▸ **Short problem**: Could you swap "Chart Viewer" for "Data Viewer" and write out only the listing from the line with "Click the SSH & SFTP key icon" to the line with "Looking at the screenshot, I should [1515, 376].", with nothing else changed?

▸ **Dataset content**:
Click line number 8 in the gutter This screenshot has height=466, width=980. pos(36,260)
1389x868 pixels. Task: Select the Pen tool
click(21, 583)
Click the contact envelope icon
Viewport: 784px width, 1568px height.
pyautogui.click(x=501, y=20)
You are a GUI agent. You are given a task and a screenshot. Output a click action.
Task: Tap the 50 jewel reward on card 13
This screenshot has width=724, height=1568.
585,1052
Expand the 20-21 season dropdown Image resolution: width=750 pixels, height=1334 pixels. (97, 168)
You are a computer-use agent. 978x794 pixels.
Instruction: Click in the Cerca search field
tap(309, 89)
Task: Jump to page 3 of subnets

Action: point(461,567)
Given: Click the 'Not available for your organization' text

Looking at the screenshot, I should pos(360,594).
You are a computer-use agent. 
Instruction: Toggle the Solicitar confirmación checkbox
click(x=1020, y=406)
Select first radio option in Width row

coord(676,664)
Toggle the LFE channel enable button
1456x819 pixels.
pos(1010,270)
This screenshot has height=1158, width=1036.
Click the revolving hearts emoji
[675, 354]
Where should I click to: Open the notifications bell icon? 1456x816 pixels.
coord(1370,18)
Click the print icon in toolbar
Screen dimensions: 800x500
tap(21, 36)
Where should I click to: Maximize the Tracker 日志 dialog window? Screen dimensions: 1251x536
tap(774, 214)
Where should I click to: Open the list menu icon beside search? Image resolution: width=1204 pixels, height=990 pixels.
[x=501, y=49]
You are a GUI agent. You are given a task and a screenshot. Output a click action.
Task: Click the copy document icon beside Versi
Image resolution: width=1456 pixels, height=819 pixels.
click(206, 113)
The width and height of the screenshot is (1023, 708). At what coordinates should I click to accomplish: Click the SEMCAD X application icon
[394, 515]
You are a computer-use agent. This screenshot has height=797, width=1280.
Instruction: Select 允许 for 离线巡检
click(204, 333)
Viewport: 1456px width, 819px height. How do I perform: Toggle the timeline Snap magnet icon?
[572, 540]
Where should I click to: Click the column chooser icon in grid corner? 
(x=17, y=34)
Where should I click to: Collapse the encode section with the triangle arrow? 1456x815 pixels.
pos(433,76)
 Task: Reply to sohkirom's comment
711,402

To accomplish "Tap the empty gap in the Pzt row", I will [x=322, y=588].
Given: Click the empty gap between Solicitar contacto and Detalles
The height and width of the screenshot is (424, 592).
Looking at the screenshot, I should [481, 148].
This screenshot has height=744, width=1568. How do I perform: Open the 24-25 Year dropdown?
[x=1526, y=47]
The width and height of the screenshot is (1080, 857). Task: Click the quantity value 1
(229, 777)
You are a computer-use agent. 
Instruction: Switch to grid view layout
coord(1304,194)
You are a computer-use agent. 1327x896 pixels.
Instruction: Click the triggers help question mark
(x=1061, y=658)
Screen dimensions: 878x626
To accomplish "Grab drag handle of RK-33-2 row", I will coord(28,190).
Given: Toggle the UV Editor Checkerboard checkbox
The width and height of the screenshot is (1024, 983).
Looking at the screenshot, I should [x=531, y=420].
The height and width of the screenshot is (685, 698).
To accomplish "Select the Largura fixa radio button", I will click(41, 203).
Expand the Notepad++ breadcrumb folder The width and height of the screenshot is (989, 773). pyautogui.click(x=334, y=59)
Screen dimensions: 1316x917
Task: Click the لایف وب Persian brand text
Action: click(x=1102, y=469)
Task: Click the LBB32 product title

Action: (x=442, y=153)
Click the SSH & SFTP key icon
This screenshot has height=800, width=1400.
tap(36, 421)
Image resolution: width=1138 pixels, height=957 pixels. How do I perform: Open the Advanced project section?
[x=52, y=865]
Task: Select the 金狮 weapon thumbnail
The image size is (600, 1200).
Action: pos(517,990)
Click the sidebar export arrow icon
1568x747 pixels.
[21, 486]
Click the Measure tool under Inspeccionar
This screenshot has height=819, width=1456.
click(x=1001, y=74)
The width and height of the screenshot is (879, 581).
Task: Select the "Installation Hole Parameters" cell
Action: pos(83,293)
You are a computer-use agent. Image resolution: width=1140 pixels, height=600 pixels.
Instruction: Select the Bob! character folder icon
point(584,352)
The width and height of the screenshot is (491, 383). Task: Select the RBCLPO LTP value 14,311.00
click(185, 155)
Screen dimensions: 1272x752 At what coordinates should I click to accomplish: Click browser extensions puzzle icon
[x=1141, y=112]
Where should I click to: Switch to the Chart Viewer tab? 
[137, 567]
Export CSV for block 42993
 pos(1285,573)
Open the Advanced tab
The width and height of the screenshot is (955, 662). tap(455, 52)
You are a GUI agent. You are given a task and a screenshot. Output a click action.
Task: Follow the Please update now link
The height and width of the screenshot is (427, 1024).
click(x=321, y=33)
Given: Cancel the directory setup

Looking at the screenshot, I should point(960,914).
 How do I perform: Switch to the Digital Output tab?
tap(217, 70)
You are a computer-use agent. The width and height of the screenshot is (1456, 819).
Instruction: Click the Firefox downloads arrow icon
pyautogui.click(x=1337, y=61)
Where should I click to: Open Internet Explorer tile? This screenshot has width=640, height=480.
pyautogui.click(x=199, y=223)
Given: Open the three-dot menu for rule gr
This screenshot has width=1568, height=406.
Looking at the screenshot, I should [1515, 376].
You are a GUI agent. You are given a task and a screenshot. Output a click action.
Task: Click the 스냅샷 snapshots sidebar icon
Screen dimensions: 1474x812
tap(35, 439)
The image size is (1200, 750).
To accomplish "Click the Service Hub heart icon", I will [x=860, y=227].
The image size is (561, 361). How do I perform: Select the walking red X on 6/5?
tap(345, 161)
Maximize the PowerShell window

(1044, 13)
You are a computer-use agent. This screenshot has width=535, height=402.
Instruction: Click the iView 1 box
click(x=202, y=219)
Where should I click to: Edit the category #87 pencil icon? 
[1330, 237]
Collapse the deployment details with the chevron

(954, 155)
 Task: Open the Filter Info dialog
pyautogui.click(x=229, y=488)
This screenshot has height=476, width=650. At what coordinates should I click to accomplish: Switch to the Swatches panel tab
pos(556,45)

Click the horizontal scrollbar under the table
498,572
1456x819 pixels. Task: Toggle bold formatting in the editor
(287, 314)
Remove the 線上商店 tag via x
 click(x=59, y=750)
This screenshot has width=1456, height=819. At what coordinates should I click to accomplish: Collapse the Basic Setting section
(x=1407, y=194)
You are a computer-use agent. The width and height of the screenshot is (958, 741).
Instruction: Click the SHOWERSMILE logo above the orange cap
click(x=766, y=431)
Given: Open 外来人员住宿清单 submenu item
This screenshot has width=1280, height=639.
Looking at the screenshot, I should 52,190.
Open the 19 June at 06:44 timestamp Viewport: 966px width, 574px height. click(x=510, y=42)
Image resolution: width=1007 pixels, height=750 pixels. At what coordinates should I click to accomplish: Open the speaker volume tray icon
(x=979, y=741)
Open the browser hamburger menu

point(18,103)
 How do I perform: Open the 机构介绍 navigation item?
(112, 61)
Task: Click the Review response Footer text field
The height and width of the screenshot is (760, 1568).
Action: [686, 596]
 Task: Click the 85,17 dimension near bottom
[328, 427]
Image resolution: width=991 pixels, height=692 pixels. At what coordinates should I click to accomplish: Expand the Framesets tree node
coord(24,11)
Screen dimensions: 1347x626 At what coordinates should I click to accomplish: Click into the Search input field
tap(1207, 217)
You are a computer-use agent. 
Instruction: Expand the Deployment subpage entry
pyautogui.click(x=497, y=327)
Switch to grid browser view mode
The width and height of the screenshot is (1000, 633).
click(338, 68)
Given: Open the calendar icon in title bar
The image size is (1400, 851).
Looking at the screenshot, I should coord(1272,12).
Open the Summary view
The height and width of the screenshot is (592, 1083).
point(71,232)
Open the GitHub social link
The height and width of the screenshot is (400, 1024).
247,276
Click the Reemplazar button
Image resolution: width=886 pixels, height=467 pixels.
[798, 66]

▸ **Reply**:
Click the SSH & SFTP key icon
This screenshot has height=800, width=1400.
tap(36, 421)
Image resolution: width=1138 pixels, height=957 pixels. How do I perform: Open the Advanced project section?
[x=52, y=865]
Task: Select the 金狮 weapon thumbnail
The image size is (600, 1200).
Action: pos(517,990)
Click the sidebar export arrow icon
1568x747 pixels.
[21, 486]
Click the Measure tool under Inspeccionar
This screenshot has height=819, width=1456.
click(x=1001, y=74)
The width and height of the screenshot is (879, 581).
Task: Select the "Installation Hole Parameters" cell
Action: pos(83,293)
You are a computer-use agent. Image resolution: width=1140 pixels, height=600 pixels.
Instruction: Select the Bob! character folder icon
point(584,352)
The width and height of the screenshot is (491, 383). Task: Select the RBCLPO LTP value 14,311.00
click(185, 155)
Screen dimensions: 1272x752 At what coordinates should I click to accomplish: Click browser extensions puzzle icon
[x=1141, y=112]
Where should I click to: Switch to the Data Viewer tab? 
[137, 567]
Export CSV for block 42993
 pos(1285,573)
Open the Advanced tab
The width and height of the screenshot is (955, 662). tap(455, 52)
You are a GUI agent. You are given a task and a screenshot. Output a click action.
Task: Follow the Please update now link
The height and width of the screenshot is (427, 1024).
click(x=321, y=33)
Given: Cancel the directory setup

Looking at the screenshot, I should point(960,914).
 How do I perform: Switch to the Digital Output tab?
tap(217, 70)
You are a computer-use agent. The width and height of the screenshot is (1456, 819).
Instruction: Click the Firefox downloads arrow icon
pyautogui.click(x=1337, y=61)
Where should I click to: Open Internet Explorer tile? This screenshot has width=640, height=480.
pyautogui.click(x=199, y=223)
Given: Open the three-dot menu for rule gr
This screenshot has width=1568, height=406.
Looking at the screenshot, I should [1515, 376].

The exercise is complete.